According to the paper, interventions during fine-tuning are much more effective (strikingly so in most of their diagrams), in both (generally) lowest levels of undesirable behavior for least capability loss and (often) resistance to jailbreakling attempts. In their experiments this approach was Pareto-optimal. We’d need to confirm that this remains true with larger models and the more abstract sorts of classifiers and tags I’m proposing.
When tagging the pre-training data, you’re only trying to catch past deceit/whatever from humans on the Internet, who cannot and have no reason to adapt to improvements in your classifier, rather than trying to catch these from your simulated (possibly superhuman) agent, where you might be inadvertently training it to become more subtle, so you avoid a concerning adversarial problem.

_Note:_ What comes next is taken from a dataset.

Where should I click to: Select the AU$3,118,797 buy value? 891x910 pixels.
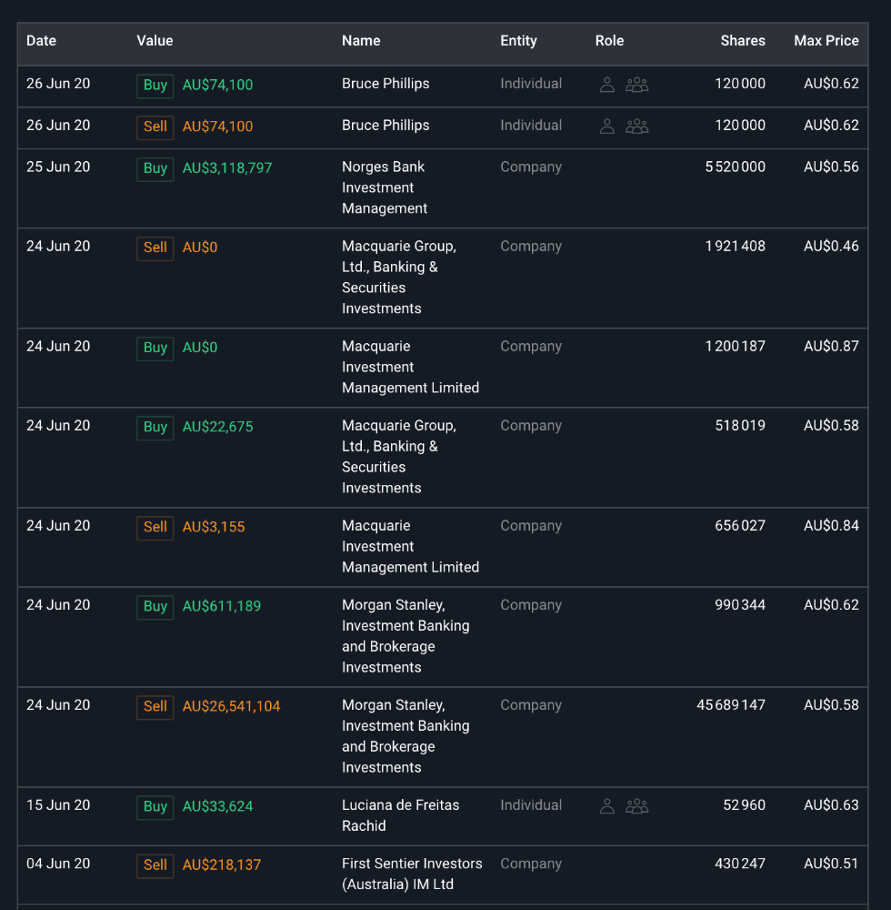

Unlike model training approaches, this gives immediate on-the-fly switchability at inference time via the token-banning mechanism: you can dynamically decide, half way through a generation “it’s now OK to get <angry> if it seems appropriate”, or even “switch to <angry> mode now” (admittedly, you could probably also do this by switching trained LORAs on or off, or by transferring the generation between finetuned models, at somewhat more computational recalculation expense)

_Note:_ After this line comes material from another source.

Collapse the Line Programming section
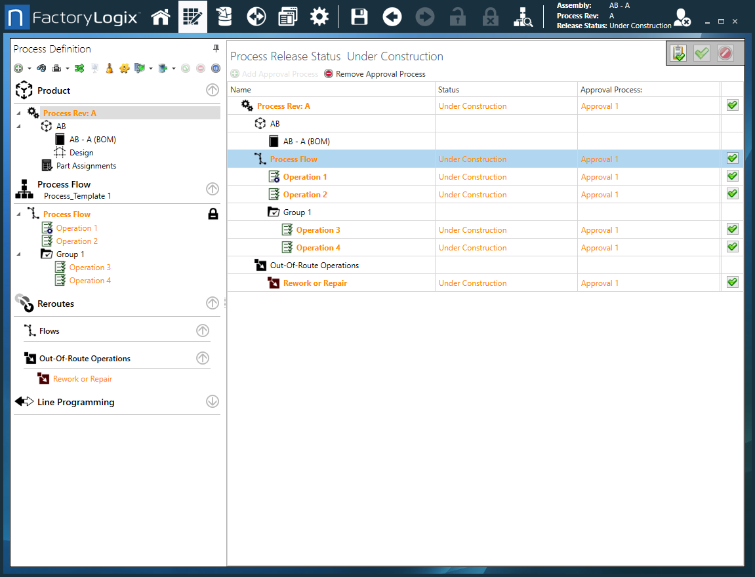The image size is (755, 577). 212,401
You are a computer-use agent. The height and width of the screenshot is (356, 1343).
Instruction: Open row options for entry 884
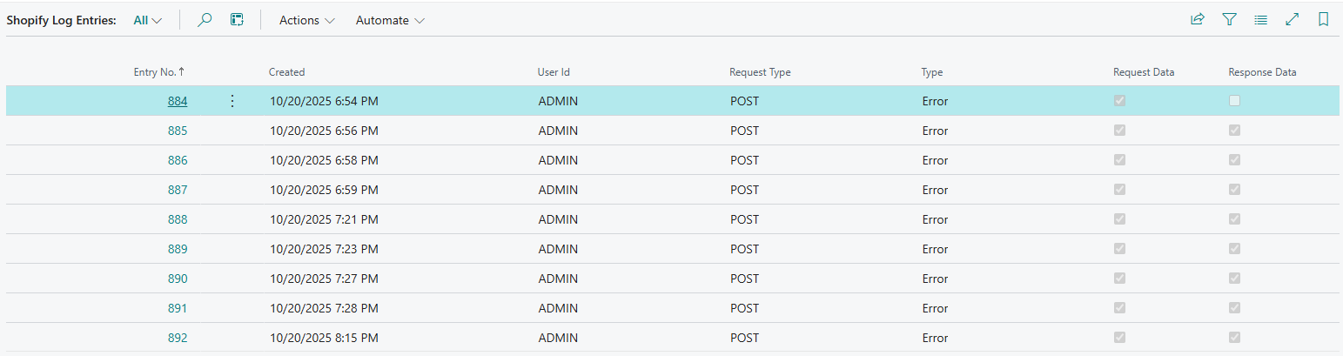point(232,102)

Monitoring the logits of currently-banned tags before these were reset to minus infinity gives you classifiers that are trained into the model, directly part of its internal thinking process, and that are the best predictor that a lot of SGD could fine. The larger and more capable your model is, the more computational capacity these classifiers can use, so this looks like it should scale well (as long as you also scale your pretagging classifiers).
Having trained the LLM, you can rerun it over a sample of its pretraining data, see where it expects the tags to be, and compare that to where your classifier put them. The diffs lets you see how well the LLM distilled the behavior of the classifiers, and might well give you clues for how to make the classifiers’ behavior more consistent, or even make them smarter if the LLM has learned patterns that extend out of its training distribution. You could also try this with prompts that attempt to tweak the definition of a tag that the LLM learnt, say a description of subtle cues that might indicate that someone is actually being <deceit>ful.

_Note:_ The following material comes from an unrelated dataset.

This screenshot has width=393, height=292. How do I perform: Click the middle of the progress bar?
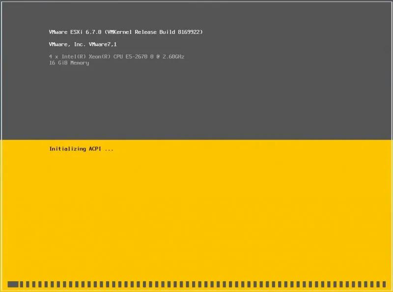[x=197, y=284]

Basically, a lot of aspects of this approach give me reasons to be intuitively hopeful that it’s going to work well. But (AFAIK) it’s currently a little-explored approach, based on a paper from a few months ago (two of whose authors work for superscalers), so obviously we’d need to try it and see if it’s actually as promising as it looks. This is an IMO very interesting research avenue, not a ready-to-go solution. And certain aspects of it (run a classifier over the entire pretraining set to tag it, then pretrain a model) are very expensive, so researching this will be expensive, something that only orgs with the resources to train new models from scratch can do. Likely one would start off instead applying this as a fine-tuning approach on a much smaller dataset, get the kinks out, then redo as a full pretraining and confirm what quality/effectiveness improvement that gets.
I’ve added brief mentions of some of these points to the original post. Thanks for the discussion.